**REQUIRED WORK:**
Swap "coordinate pair" for "point" everywhere it occurs in the records below, then write out every line again with nothing else altered.

(Extracted records)
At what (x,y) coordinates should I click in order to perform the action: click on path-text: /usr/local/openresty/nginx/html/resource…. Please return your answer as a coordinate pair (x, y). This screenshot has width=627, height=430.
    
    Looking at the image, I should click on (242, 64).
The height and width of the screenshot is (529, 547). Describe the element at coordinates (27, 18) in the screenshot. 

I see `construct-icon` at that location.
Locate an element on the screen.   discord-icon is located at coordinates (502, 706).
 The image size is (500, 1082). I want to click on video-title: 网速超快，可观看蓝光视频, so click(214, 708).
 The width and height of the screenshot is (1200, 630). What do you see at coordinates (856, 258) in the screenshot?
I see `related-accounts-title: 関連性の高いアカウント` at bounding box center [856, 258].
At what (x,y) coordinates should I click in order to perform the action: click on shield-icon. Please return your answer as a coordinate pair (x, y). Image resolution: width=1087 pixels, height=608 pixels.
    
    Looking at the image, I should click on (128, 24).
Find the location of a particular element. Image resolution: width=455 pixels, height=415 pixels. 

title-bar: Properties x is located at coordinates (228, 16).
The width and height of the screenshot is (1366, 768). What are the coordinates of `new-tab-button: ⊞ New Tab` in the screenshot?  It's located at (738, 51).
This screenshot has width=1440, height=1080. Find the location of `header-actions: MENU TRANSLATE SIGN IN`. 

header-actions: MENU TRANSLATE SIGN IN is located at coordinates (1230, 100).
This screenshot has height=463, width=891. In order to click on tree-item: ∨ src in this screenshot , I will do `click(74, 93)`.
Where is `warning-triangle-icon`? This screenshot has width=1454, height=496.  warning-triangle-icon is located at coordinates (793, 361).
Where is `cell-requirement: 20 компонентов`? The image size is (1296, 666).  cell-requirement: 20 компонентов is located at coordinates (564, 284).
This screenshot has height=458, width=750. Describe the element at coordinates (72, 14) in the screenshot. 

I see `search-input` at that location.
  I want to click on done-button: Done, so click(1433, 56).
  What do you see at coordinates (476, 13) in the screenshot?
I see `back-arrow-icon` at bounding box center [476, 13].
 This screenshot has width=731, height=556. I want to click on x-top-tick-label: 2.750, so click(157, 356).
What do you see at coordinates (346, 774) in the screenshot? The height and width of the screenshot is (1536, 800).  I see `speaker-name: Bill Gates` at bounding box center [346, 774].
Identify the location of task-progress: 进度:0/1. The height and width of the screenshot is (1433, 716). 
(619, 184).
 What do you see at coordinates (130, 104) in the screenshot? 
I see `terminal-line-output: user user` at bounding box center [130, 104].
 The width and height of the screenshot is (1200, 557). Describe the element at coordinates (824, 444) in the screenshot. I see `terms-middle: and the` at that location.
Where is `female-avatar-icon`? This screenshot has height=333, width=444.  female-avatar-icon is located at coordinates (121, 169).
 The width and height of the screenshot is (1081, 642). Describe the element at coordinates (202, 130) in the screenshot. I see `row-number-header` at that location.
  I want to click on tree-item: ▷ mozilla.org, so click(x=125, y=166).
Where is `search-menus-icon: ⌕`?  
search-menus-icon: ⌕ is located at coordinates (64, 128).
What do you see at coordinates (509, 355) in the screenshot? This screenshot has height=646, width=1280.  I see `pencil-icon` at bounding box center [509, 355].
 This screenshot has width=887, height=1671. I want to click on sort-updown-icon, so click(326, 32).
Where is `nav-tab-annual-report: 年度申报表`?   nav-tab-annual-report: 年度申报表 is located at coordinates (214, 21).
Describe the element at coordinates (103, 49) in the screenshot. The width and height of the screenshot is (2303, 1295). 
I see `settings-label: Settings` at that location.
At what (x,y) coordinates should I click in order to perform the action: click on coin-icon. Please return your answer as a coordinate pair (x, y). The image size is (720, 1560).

**ANSWER:**
At what (x,y) coordinates should I click in order to perform the action: click on path-text: /usr/local/openresty/nginx/html/resource…. Please return your answer as a point (x, y). This screenshot has width=627, height=430.
    
    Looking at the image, I should click on (242, 64).
The height and width of the screenshot is (529, 547). Describe the element at coordinates (27, 18) in the screenshot. 

I see `construct-icon` at that location.
Locate an element on the screen.   discord-icon is located at coordinates (502, 706).
 The image size is (500, 1082). I want to click on video-title: 网速超快，可观看蓝光视频, so click(214, 708).
 The width and height of the screenshot is (1200, 630). What do you see at coordinates (856, 258) in the screenshot?
I see `related-accounts-title: 関連性の高いアカウント` at bounding box center [856, 258].
At what (x,y) coordinates should I click in order to perform the action: click on shield-icon. Please return your answer as a point (x, y). Image resolution: width=1087 pixels, height=608 pixels.
    
    Looking at the image, I should click on (128, 24).
Find the location of a particular element. Image resolution: width=455 pixels, height=415 pixels. 

title-bar: Properties x is located at coordinates (228, 16).
The width and height of the screenshot is (1366, 768). What are the coordinates of `new-tab-button: ⊞ New Tab` in the screenshot?  It's located at (738, 51).
This screenshot has width=1440, height=1080. Find the location of `header-actions: MENU TRANSLATE SIGN IN`. 

header-actions: MENU TRANSLATE SIGN IN is located at coordinates (1230, 100).
This screenshot has height=463, width=891. In order to click on tree-item: ∨ src in this screenshot , I will do `click(74, 93)`.
Where is `warning-triangle-icon`? This screenshot has width=1454, height=496.  warning-triangle-icon is located at coordinates (793, 361).
Where is `cell-requirement: 20 компонентов`? The image size is (1296, 666).  cell-requirement: 20 компонентов is located at coordinates (564, 284).
This screenshot has height=458, width=750. Describe the element at coordinates (72, 14) in the screenshot. 

I see `search-input` at that location.
  I want to click on done-button: Done, so click(1433, 56).
  What do you see at coordinates (476, 13) in the screenshot?
I see `back-arrow-icon` at bounding box center [476, 13].
 This screenshot has width=731, height=556. I want to click on x-top-tick-label: 2.750, so click(157, 356).
What do you see at coordinates (346, 774) in the screenshot? The height and width of the screenshot is (1536, 800).  I see `speaker-name: Bill Gates` at bounding box center [346, 774].
Identify the location of task-progress: 进度:0/1. The height and width of the screenshot is (1433, 716). 
(619, 184).
 What do you see at coordinates (130, 104) in the screenshot? 
I see `terminal-line-output: user user` at bounding box center [130, 104].
 The width and height of the screenshot is (1200, 557). Describe the element at coordinates (824, 444) in the screenshot. I see `terms-middle: and the` at that location.
Where is `female-avatar-icon`? This screenshot has height=333, width=444.  female-avatar-icon is located at coordinates (121, 169).
 The width and height of the screenshot is (1081, 642). Describe the element at coordinates (202, 130) in the screenshot. I see `row-number-header` at that location.
  I want to click on tree-item: ▷ mozilla.org, so click(x=125, y=166).
Where is `search-menus-icon: ⌕`?  
search-menus-icon: ⌕ is located at coordinates (64, 128).
What do you see at coordinates (509, 355) in the screenshot? This screenshot has height=646, width=1280.  I see `pencil-icon` at bounding box center [509, 355].
 This screenshot has width=887, height=1671. I want to click on sort-updown-icon, so click(326, 32).
Where is `nav-tab-annual-report: 年度申报表`?   nav-tab-annual-report: 年度申报表 is located at coordinates (214, 21).
Describe the element at coordinates (103, 49) in the screenshot. The width and height of the screenshot is (2303, 1295). 
I see `settings-label: Settings` at that location.
At what (x,y) coordinates should I click in order to perform the action: click on coin-icon. Please return your answer as a point (x, y). The image size is (720, 1560).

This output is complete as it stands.